Andava por aí alguém

Andava por aí alguém que tinha previsto todos os cenários… E tinha soluções preparadas para todos os resultados eleitorais possíveis. Espanta portanto a demora. A urgência, a estabilidade, os mercados, os compromissos internacionais, de repente deixaram de fazer diferença. Já não há sinais que resistam, porque anda tudo muito ocupado em engendrar uma teoria do caos.

 

Andava por aí alguém que tinha previsto todos os cenários… E que habita a política há 30 anos. Tempo suficiente para ter aprendido alguma coisa. No mínimo, perceber que o voto de um deputado tem sempre o mesmo valor, independentemente da posição onde se senta no hemiciclo. Que este é composto por 230 lugares e quem conseguir o apoio de 116 terá, em princípio, a estabilidade suficiente para cumprir o programa e chegar ao fim do mandato.

 

Andava por aí alguém que tinha previsto todos os cenários… Bem, todos menos este talvez. O cenário no qual os partidos de esquerda tiveram a ousadia de falarem entre si e o atrevimento de bater o pé às ordens de Belém. Isto estava tudo a ir tão bem. A mensagem do medo e do caminho único tinha-se incrustado no eleitorado. Estava tudo tão alinhadinho à direita. Oh raça de povo, que continua com a mania de escolher em liberdade.

 

Andava por aí alguém que tinha previsto todos os cenários… Na pueril esperança de que iriamos perpetuar os últimos 4 anos.
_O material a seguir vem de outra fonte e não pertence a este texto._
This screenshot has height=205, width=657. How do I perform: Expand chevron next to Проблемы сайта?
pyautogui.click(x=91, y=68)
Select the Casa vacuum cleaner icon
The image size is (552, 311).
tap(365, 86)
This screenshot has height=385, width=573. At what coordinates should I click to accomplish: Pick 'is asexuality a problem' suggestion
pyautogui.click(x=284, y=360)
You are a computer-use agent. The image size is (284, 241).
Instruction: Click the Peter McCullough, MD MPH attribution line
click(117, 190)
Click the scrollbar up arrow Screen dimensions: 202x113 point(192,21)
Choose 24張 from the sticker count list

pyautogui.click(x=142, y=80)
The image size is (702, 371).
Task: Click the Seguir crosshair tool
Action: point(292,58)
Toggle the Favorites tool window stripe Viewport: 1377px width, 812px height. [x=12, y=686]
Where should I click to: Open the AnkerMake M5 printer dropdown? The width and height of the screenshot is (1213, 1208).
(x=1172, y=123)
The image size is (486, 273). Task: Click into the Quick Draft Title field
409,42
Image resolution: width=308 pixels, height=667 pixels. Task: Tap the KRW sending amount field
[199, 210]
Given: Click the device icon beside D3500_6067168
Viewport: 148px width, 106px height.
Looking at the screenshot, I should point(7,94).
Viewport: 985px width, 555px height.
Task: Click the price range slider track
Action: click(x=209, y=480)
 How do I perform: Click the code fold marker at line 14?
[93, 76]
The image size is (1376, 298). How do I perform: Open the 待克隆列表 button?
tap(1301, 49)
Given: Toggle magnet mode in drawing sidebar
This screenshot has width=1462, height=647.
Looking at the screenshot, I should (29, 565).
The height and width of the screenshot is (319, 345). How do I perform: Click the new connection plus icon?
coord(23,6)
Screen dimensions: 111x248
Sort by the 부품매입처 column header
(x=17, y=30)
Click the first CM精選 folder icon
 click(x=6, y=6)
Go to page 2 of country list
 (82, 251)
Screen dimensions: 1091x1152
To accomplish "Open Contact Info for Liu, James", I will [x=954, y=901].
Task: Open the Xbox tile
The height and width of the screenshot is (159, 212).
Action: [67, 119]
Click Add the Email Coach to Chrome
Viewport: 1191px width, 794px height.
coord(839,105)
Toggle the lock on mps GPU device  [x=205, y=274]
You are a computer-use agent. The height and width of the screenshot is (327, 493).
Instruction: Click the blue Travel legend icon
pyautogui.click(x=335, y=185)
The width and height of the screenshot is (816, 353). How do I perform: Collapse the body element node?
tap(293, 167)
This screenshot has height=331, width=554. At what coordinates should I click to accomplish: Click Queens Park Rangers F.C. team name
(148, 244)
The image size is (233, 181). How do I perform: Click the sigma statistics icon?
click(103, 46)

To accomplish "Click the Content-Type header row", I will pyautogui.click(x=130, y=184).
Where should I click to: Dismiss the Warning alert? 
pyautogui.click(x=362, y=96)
Que se continuaria a desconstruir Abril, tijolo a tijolo. Para que as castas triunfassem e o povo fosse devotado à escuridão. Que tem assistido com cumplicidade à influência dos poderes dominantes. Que estava convencido que tínhamos retornado à monarquia e que a partir de agora seria sempre igual. Que éramos todos conservadores e que depois havia meia dúzia de rebeldes com a mania de ser do contra. Não tem a mais vaga ideia de como é o povo português

 

Andavacavaco.jpg por aí alguém cheio de certezas… E que agora, aparentemente, se afoga em dúvidas. Está, provavelmente, perante a última decisão do seu longo e tenebroso mandato. E quis o destino que se depara-se com tal dilema: indigitar a minoria de direita, empáfio como sempre o foi; ou ter de engolir o seu gigantesco orgulho, com o sério risco de sufocar, e viabilizar a maioria que se perfila à esquerda.

 

E anda para aqui um tipo, a assistir aos tempos interessantes que vivemos, na certeza de que, qualquer que seja o desfecho, as coisas não mais serão as mesmas na política nacional. E isso só pode ser bom.